* [QUESTIONS ON THE MATERIAL]:
• A. Copy the part of the passage on humor and social groups that begins at the words "Laughter is one" and ends after the words "(the pecking order).".
• B. Put this sentence from the passage on humor and social groups into French: "Many gangs or groups of people are not particularly welcoming to outsiders but some are more welcoming than others."

* [PASSAGE PROVIDED]:
++++++++++
Laughter is one of the best feelings in the world and to have to hold it back
is a nuisance but, none the less, to laugh at the wrong times may annoy other
people.
- A non-autistic person's sense of humour is often to do
with finding clever ways of pointing out faults in other people and causing
them embarrassment. Everyone is a victim of someone else's humour at some
time or another but some people are made to suffer more than others. Sometimes,
non-autistic people can get quite ruthless with their humour. This is especially
true amongst teenagers and younger adults who are perhaps less likely to care
than older people.
- In the eyes of many zoologists, humour is a human replacement
for the violence which animals use on each other to establish an order of
dominance (the pecking order).
- No-one talks about the pecking order of which they are
a part.
- Many gangs or groups of people are not particularly welcoming
to outsiders but some are more welcoming than others.
- Often, the reason two or more people gang up on one person
is because it gives them a feeling of being united together. For reasons such
as this, it is often easier to talk seriously to people if you can find them
on their own.
++++++++++
* [RECORD SET]:
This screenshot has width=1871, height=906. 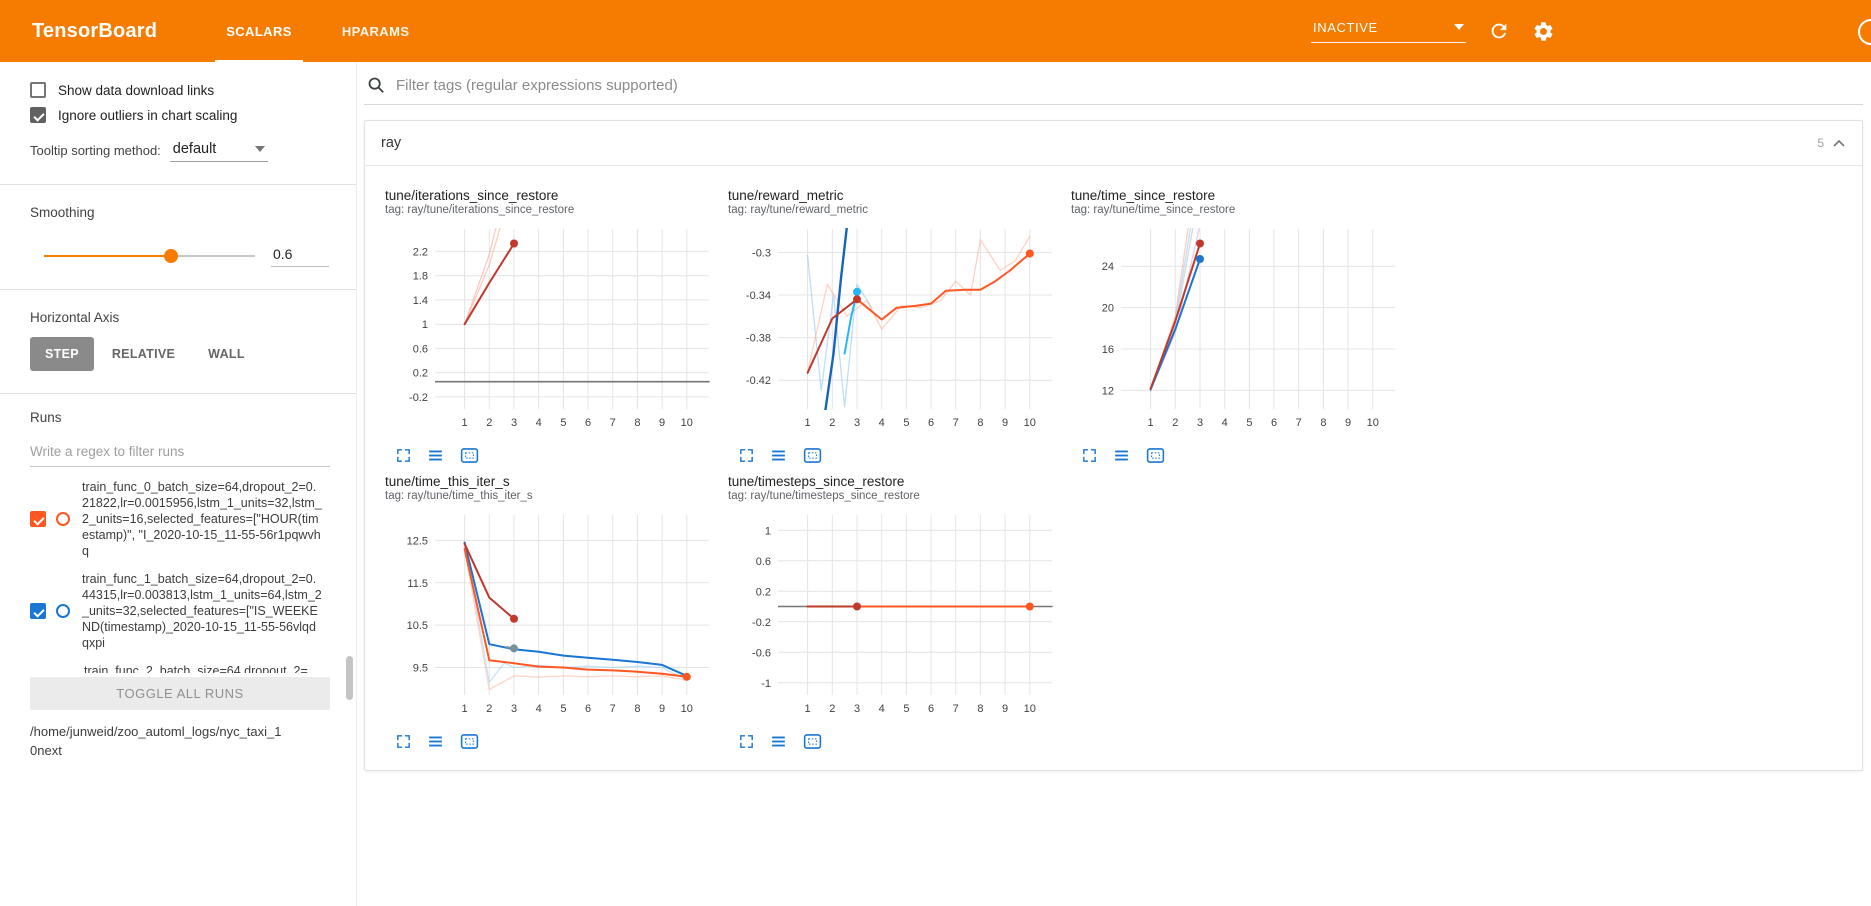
++++++++++
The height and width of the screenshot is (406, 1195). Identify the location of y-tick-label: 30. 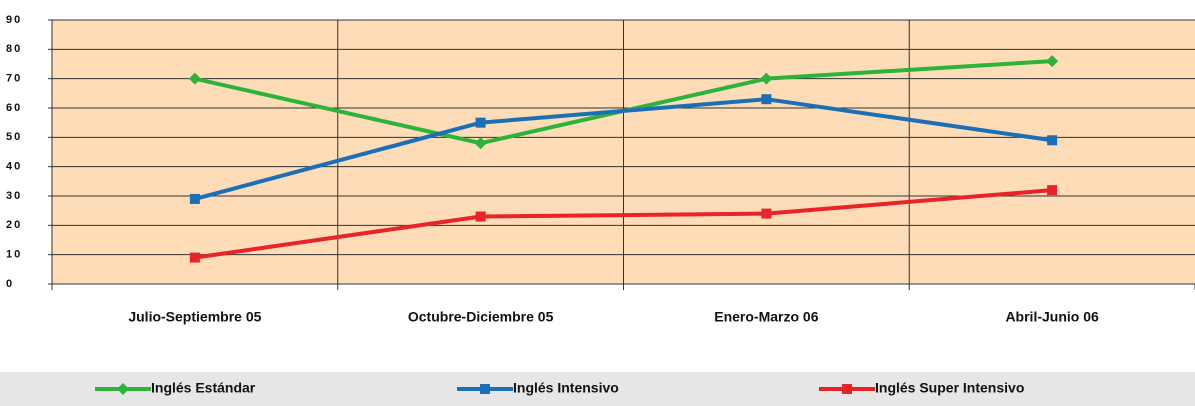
++++++++++
* [ANSWERS FOR THIS EXERCISE]:
• A.
Laughter is one of the best feelings in the world and to have to hold it back
is a nuisance but, none the less, to laugh at the wrong times may annoy other
people.
- A non-autistic person's sense of humour is often to do
with finding clever ways of pointing out faults in other people and causing
them embarrassment. Everyone is a victim of someone else's humour at some
time or another but some people are made to suffer more than others. Sometimes,
non-autistic people can get quite ruthless with their humour. This is especially
true amongst teenagers and younger adults who are perhaps less likely to care
than older people.
- In the eyes of many zoologists, humour is a human replacement
for the violence which animals use on each other to establish an order of
dominance (the pecking order).

• B. Beaucoup de bandes ou de groupes de personnes ne sont pas particulièrement accueillants envers les gens de l'extérieur, mais certains sont plus accueillants que d'autres.